Brodie Thomas
Northern News Services
Published Monday, June 02, 2008
INUVIK/TUKTOYAKTUK - A call from the World Wildlife Fund (WWF) to postpone the sale of oil and gas exploration rights in the Beaufort Sea was met with cries of outrage from several Northern leaders.
The WWF has lobbied Prime Minister Stephen Harper to postpone the sale of oil and gas exploration rights until an environmental management plan is available for the region. The exploration rights are to be awarded on June 2.

Nellie Cournoyea: "The Inuvialuit are sick and tired of having their future economic well-being blindsided by southern-based environmental organizations..." |
The WWF said the sale is premature without a management plan.
"Because there is no proven technique for recovering oil from iced waters (industry and all the governments in the Arctic council acknowledge that), it is quite bizarre to think that someone would move down that path with the very real possibility of an Exon Valdez-type oil spill occurring in that area," said Pete Ewins, species conservation director with the WWF.
The first backlash came from the Inuvialuit Regional Corporation. In a strongly worded press release, IRC Chair and CEO Nellie Cournoyea made it clear what she thought of the WWF's call for postponement.
"The Inuvialuit are sick and tired of having their future economic well-being blindsided by southern-based environmental organizations that poke their self-righteous noses into someone else's backyard without either having the decency to consult with the people that live there or offer any realistic alternatives to their economic challenges," said Cournoyea.
She also blamed the WWF for playing a role in the recent move by the US government to list the polar bear as an endangered species.
"They don't want to know the facts. The argument that they had on that issue was that they've got to save the polar bear because the ice is melting and their habitat is going. Well making a few Inuit suffer from lack of opportunities is not going to save the environment. Canada has about two per cent of the (carbon) emissions of the US. If they are that worried about the environment then the areas to spend their time and effort on would probably be the US and China," said Cournoyea.
On the WWF website, the US listing of the polar bear as an endangered species is highly promoted. This despite the fact that the US clearly stated the listing would not have any bearing on its environmental policy or greenhouse gas emissions.
Cournoyea said she has never heard consultation from the WWF on this issue or any other in her time as CEO of the IRC.
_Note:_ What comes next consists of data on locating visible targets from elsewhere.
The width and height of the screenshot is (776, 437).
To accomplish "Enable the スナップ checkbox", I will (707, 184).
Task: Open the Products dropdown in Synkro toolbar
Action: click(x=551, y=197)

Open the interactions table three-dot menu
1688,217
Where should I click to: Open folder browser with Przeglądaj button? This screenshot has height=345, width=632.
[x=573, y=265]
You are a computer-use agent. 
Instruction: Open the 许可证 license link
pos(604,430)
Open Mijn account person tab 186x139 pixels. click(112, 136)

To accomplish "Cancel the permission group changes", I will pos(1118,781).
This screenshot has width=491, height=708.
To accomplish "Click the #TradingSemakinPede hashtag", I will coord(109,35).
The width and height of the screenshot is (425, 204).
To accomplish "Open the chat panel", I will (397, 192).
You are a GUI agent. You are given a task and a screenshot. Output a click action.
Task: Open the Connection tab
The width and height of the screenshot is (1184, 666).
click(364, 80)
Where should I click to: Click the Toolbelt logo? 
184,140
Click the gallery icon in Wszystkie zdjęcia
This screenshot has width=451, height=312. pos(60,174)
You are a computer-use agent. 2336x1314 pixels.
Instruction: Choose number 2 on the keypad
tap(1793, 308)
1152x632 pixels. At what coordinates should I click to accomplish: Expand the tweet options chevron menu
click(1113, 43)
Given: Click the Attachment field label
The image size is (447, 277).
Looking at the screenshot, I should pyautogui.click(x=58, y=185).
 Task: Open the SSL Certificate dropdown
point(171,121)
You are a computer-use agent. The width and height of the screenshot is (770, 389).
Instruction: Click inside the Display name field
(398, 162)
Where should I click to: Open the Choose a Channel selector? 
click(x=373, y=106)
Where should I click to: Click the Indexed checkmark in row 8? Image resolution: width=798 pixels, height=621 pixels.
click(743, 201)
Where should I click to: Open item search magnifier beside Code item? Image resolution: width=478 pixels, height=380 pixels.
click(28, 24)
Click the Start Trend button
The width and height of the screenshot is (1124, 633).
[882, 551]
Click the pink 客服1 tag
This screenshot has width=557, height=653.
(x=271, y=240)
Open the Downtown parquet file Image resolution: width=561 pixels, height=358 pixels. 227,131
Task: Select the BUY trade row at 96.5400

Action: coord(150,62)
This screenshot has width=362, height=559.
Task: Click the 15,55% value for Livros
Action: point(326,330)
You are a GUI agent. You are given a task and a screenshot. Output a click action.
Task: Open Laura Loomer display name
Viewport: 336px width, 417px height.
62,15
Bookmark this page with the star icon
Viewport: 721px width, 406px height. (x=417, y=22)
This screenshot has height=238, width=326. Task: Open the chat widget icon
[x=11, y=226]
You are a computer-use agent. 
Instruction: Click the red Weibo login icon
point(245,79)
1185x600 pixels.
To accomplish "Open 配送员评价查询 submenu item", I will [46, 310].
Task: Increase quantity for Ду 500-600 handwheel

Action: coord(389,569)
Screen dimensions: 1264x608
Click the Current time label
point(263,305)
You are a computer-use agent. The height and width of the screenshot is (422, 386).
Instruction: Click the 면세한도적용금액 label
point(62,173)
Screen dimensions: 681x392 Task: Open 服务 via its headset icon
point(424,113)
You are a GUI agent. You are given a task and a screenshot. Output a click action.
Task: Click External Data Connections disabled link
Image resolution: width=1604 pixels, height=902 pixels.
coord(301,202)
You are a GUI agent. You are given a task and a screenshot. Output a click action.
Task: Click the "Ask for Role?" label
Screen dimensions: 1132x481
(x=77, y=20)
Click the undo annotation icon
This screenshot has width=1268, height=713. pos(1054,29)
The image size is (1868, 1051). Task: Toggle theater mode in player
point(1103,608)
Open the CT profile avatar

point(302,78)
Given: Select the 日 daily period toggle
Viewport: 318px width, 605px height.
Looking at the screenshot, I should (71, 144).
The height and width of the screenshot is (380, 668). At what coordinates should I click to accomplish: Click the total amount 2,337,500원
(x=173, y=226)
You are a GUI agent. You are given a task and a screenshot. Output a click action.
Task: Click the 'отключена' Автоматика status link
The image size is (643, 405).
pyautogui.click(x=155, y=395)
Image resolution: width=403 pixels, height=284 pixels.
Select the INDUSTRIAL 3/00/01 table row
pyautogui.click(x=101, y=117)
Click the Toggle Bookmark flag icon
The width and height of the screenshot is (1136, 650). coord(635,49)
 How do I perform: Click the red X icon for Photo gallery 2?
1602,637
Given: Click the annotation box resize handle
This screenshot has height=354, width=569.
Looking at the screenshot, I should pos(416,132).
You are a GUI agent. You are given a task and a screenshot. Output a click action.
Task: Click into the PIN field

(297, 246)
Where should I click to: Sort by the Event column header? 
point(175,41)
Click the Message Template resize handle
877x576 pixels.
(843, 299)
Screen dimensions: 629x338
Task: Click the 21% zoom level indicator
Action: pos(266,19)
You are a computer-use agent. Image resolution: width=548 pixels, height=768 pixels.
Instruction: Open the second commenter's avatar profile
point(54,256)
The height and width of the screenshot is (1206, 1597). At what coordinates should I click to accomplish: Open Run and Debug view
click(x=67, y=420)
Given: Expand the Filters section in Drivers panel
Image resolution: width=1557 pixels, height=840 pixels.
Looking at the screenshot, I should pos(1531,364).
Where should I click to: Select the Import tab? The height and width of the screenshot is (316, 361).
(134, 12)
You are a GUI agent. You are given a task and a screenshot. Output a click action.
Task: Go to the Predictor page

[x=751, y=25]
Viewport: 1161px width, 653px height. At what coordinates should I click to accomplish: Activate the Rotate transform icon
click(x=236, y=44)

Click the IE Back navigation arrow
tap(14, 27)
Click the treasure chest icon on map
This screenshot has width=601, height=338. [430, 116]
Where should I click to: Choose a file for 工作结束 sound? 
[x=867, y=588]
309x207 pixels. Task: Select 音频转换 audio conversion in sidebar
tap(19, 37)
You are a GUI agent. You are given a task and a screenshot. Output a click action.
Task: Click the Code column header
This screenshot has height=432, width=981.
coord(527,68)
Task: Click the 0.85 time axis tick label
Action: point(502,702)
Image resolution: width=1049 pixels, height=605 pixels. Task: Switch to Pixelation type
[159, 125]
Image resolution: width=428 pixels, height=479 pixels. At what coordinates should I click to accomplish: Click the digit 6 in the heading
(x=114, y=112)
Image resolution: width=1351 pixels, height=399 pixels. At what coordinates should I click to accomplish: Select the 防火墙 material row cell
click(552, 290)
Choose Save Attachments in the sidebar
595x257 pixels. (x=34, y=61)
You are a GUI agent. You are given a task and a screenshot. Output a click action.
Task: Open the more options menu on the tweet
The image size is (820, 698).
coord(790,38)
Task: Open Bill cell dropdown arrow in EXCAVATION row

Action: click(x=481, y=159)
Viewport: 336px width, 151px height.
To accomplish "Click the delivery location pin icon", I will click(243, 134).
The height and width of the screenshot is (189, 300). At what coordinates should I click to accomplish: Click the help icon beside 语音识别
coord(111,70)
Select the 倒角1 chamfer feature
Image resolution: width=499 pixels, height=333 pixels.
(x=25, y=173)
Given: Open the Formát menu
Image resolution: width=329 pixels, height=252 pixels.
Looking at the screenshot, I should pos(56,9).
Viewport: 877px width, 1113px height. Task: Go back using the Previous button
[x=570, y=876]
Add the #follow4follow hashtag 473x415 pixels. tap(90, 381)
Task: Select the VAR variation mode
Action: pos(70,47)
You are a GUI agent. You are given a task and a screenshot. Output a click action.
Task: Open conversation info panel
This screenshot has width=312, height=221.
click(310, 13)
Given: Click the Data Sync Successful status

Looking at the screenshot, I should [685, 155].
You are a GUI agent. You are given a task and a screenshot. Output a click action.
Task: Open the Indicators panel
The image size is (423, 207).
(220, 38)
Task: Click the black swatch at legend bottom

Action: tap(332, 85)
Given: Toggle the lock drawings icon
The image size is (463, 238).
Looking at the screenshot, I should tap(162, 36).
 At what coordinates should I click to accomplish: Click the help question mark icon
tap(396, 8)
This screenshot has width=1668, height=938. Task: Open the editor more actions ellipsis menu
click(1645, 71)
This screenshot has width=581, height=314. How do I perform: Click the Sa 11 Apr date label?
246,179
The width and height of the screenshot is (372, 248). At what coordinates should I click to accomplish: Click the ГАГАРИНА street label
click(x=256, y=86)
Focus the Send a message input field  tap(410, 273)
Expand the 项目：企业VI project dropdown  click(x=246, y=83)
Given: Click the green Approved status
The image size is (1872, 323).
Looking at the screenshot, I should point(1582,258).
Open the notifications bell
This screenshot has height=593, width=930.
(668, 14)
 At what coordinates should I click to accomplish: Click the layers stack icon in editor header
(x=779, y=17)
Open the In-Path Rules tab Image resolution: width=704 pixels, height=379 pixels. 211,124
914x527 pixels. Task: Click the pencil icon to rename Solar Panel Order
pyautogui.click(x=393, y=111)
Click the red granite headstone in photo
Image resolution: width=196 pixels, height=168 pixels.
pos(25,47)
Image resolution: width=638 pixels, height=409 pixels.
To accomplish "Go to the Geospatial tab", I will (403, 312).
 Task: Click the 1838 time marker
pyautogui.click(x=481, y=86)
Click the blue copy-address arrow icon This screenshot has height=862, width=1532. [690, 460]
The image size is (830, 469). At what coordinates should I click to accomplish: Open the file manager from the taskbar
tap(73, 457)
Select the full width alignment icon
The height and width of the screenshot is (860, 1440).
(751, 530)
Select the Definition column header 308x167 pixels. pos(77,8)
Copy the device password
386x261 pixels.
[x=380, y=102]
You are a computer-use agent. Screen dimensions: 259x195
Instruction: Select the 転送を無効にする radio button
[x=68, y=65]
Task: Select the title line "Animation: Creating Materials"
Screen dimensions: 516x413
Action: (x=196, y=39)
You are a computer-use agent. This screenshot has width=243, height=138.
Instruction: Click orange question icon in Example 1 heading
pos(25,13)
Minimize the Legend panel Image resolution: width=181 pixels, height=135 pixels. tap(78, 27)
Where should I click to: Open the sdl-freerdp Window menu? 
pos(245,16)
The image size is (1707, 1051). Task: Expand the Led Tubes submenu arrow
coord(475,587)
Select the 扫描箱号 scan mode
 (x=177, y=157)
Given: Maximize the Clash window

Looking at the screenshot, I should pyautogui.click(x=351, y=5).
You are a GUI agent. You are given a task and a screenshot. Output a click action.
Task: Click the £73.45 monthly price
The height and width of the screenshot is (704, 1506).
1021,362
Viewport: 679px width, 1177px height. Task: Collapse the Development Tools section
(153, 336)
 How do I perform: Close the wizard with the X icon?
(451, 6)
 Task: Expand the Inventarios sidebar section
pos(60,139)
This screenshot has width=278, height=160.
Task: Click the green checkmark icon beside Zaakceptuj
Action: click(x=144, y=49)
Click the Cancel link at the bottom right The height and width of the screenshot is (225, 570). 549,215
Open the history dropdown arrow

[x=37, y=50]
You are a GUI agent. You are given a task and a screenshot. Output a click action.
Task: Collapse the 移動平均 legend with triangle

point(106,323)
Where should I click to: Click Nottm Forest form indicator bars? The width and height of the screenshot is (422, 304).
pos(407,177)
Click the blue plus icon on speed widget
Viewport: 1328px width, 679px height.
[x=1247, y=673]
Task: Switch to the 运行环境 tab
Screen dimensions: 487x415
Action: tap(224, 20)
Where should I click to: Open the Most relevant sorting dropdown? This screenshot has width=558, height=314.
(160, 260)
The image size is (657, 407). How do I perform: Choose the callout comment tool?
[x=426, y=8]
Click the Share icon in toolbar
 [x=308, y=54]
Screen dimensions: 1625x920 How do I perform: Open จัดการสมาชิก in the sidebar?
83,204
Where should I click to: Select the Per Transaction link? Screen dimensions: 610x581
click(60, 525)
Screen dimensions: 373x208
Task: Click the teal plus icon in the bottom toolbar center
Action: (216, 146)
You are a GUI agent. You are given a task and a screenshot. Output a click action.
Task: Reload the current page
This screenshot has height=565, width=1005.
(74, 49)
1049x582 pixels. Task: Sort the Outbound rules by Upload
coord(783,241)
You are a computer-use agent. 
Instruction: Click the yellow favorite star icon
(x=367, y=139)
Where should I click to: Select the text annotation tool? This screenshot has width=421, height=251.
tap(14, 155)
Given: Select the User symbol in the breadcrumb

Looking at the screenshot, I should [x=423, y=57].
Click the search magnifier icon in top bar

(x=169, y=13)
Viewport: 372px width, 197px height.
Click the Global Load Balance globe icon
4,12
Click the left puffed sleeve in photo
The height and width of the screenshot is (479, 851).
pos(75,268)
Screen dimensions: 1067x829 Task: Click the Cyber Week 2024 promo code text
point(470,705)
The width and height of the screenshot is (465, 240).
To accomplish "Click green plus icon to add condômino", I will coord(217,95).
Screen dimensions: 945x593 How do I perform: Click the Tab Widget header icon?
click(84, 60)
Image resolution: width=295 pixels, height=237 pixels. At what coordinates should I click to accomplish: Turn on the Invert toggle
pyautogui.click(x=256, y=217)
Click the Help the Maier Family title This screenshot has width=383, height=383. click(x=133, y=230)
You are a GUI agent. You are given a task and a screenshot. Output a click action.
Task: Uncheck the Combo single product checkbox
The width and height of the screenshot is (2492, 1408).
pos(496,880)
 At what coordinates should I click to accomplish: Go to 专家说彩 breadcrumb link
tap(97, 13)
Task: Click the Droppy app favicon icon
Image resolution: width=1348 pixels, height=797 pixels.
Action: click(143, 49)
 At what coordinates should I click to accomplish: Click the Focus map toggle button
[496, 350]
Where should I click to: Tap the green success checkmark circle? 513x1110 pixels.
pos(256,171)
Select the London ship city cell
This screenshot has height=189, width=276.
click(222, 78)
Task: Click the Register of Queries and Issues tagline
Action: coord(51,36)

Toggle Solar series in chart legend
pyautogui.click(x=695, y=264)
Ewins denied the Inuvialuit had not been consulted on this or other issues.
"There was full consultation then and continuing through the whole of the Mackenzie pipeline hearings and the steering committee for the NWT protected areas strategy, where we sit with the Inuvialuit on the steering committee.," said Ewins.
"All of these same principals, putting planning in place before you approve major developments, are there," Ewins continued.
"So virtually every month, certainly every six months, we are jointly discussing these things at different levels in different places with people from the NWT. So it's completely false that this is new or without consultation. It has been ongoing for 10 years," Ewins insisted.
The next swipe at the WWF came from Premier Floyd Roland, who again called on southern advocacy groups to allow Northerners to govern themselves without outside interference.
"A southern-based group cannot be allowed to influence decisions concerning the future of our Northern economy," said Roland.
Tuktoyaktuk mayor Mervin Gruben also expressed outrage at the WWF and asked why the people directly affected were not consulted.
"You would think they would come and talk to us. As yet we have to hear from these environmental people. They never ever come and talk to us. I agree 100 per cent in what Nellie Cournoyea, our IRC chair says, and I as well am tired of being used as a pawn in this world of green games," said Gruben.
Gruben also expressed outrage that outsiders are trying to influence conservation methods when the Inuvialuit have always protected their land and continue to work towards conservation.
"Over the last few years we also implemented countless regulations that even we, as the caretakers of our own land, have a hard time to follow. But we do because we know it is for the better of our lands, waters and future generations," said Gruben.
Ewins said the call for a postponement was aimed at the federal government, and was not meant to discredit aboriginal or territorial conservation actions.
"We fully support the views, systems, and processes (of conservation). We support many of them financially ourselves with money we send up from southern Canada to try and fill the priority gaps without those processes because the government of Canada is not prioritizing and providing resources for those things," said Ewins.